- [INSTRUCTIONS FOR THE TASK]
What's needed: every entry, printed exactly, minus the images.

- [Stored data]
___
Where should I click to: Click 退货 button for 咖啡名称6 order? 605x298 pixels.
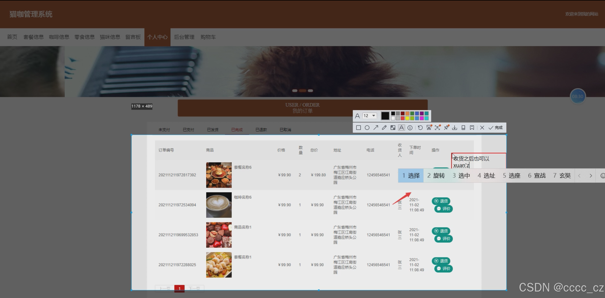(x=441, y=201)
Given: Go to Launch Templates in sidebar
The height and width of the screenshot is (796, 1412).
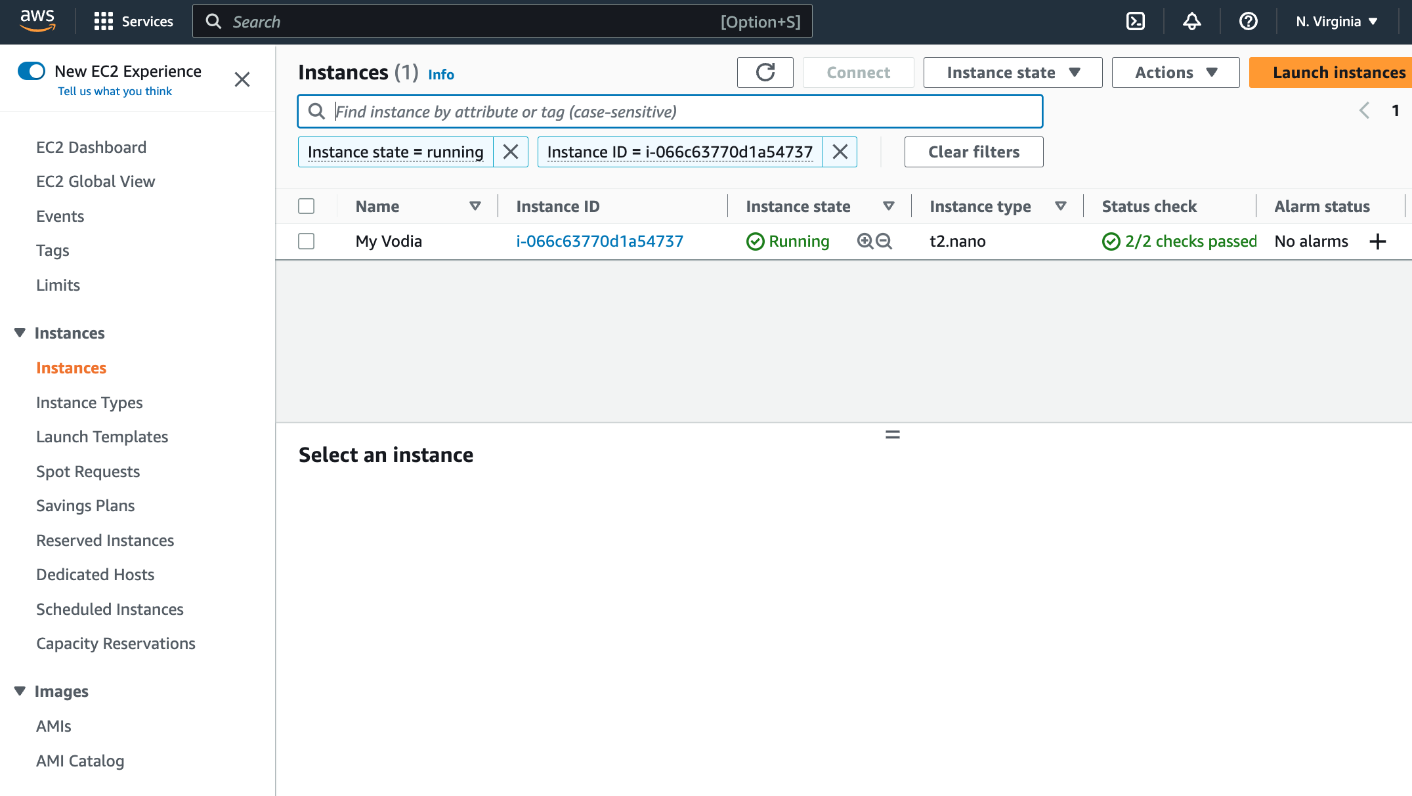Looking at the screenshot, I should [102, 437].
___
- [EXPECTED ANSWER]
Where should I click to: Click 退货 button for 咖啡名称6 order? 605x298 pixels.
(x=441, y=201)
Given: Go to Launch Templates in sidebar
The height and width of the screenshot is (796, 1412).
Looking at the screenshot, I should [102, 437].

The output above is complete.